Don’t look now, but this is the fourth-straight game the Broncos defense has held an opponent to under 100 yards rushing.
As good as Denver’s rush defense was, in uncharacteristic fashion the No Fly Zone gave up big plays to a Rick Dennison-coached offense. There’s a sentence I never thought I would write, but somehow it happened. It’s safe to say this was an aberration (we hope). It is the No Fly Zone, but it shows even the best have off days.
Charles of old
For so long, we’ve seen Charles do to the Broncos what he did to the Bills. Run with ease, patience, vision, intelligence and playmaking ability. Charles showed he needs to get more touches in this offense. For the game, he finished with nine carries for 56 yards and a touchdown. Even though it was my understanding there would be no math, that comes out to an average of 6.2 yards per carry. As John Madden would say, when you get that many yards on a carry, you’re closer to a first down.
Aside from Charles, there wasn’t much on offense to get excited about. If you look at the total yardage (366 yards), you don’t get the complete picture. The Broncos weren’t good on third down and didn’t score touchdowns when they got in the red zone. Add in two terrible interceptions and poor decision making, and this is a day to forget on that side of the ball.
As you’ve probably gathered by now, the theme for Week Three is it’s one game (we hope). Denver needs to get back to what it did well in the first two games and put itself in greater position to succeed on offense. That means, again, to not abandon your running game. That falls on each player and coach. They all need to be better.

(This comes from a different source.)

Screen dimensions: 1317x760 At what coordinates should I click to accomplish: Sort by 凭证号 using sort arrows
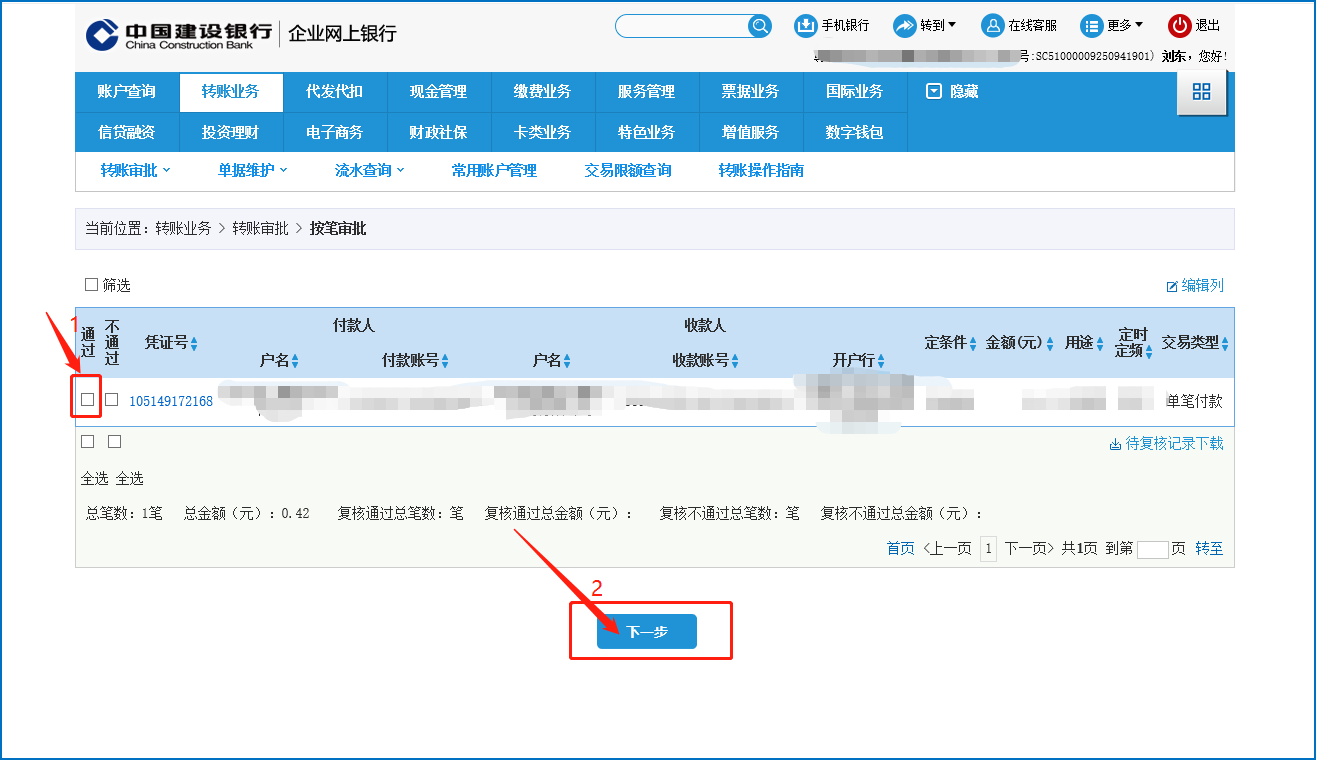tap(194, 344)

The officials need to face the music
Since I started as a sportswriter over 13 years ago, I’ve never understood why coaches and players have to answer for what they do on the court, field or rink but the officials do not. Do not take that to mean the officiating cost the Broncos this game. As is often said in combat sports, don’t leave it in the hands of the judges. Denver shouldn’t have been in that position to begin with, and blaming the officials is flat lazy. Don’t give up big plays. Score touchdowns in the red zone. Keep drives alive. Don’t turn the ball over. Don’t call fake punts when you have awful field position and trail by four points. Instead of showing up your opponent, just run off the field and act like you’ve been there before.
Props to Von Miller for stepping up and saying his unsportsmanlike penalty cost his team the game. That shows true leadership. But why does Miller have to answer for that when the official does not?

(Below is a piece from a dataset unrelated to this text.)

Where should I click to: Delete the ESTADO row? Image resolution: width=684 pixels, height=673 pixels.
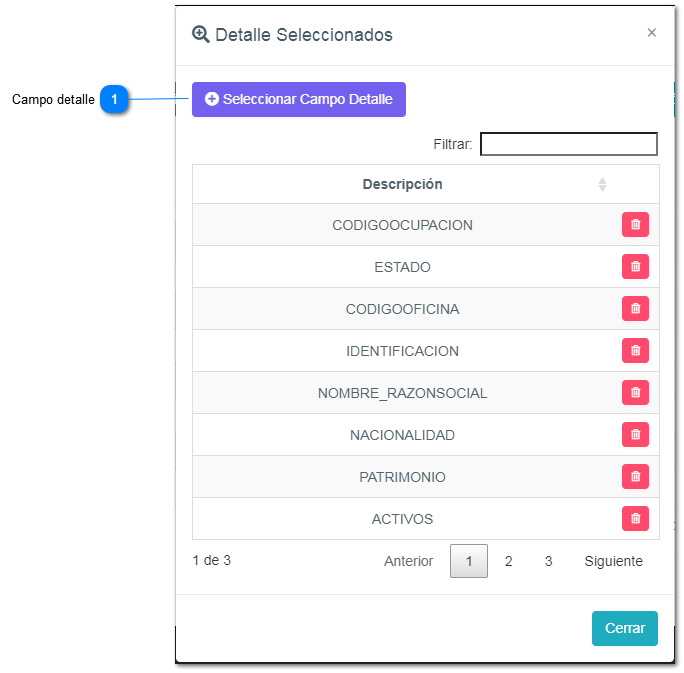point(635,267)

The NFL needs to make officials available to the media and answer for the calls they make or don’t make. They should have to explain what they saw and why they decided to throw a flag at that moment. A response from the league a day later doesn’t cut it; especially if the league admits the call is wrong. If the coaches and players have to own up for what they do, the officials should as well.